### Problem to work on
Print nothing but the lines below starting at the line that holds "Discard the pending changes" and ending at the line that holds "Click the tallest volume bar in mid-May", including both, each exactly as written.

### Data records
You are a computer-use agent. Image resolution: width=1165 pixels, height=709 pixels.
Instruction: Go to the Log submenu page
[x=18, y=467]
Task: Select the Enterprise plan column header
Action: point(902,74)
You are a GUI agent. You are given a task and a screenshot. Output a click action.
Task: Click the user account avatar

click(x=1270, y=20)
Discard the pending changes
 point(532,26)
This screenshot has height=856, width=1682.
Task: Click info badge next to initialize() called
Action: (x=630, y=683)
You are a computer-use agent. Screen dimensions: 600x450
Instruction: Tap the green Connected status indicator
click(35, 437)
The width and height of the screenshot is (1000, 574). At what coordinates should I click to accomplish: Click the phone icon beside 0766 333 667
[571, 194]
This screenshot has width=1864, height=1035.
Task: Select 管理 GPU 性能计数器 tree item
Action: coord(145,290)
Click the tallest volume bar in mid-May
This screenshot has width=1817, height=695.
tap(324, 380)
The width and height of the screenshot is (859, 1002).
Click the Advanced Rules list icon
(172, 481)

### Solution to this problem
Discard the pending changes
 point(532,26)
This screenshot has height=856, width=1682.
Task: Click info badge next to initialize() called
Action: (x=630, y=683)
You are a computer-use agent. Screen dimensions: 600x450
Instruction: Tap the green Connected status indicator
click(35, 437)
The width and height of the screenshot is (1000, 574). At what coordinates should I click to accomplish: Click the phone icon beside 0766 333 667
[571, 194]
This screenshot has width=1864, height=1035.
Task: Select 管理 GPU 性能计数器 tree item
Action: coord(145,290)
Click the tallest volume bar in mid-May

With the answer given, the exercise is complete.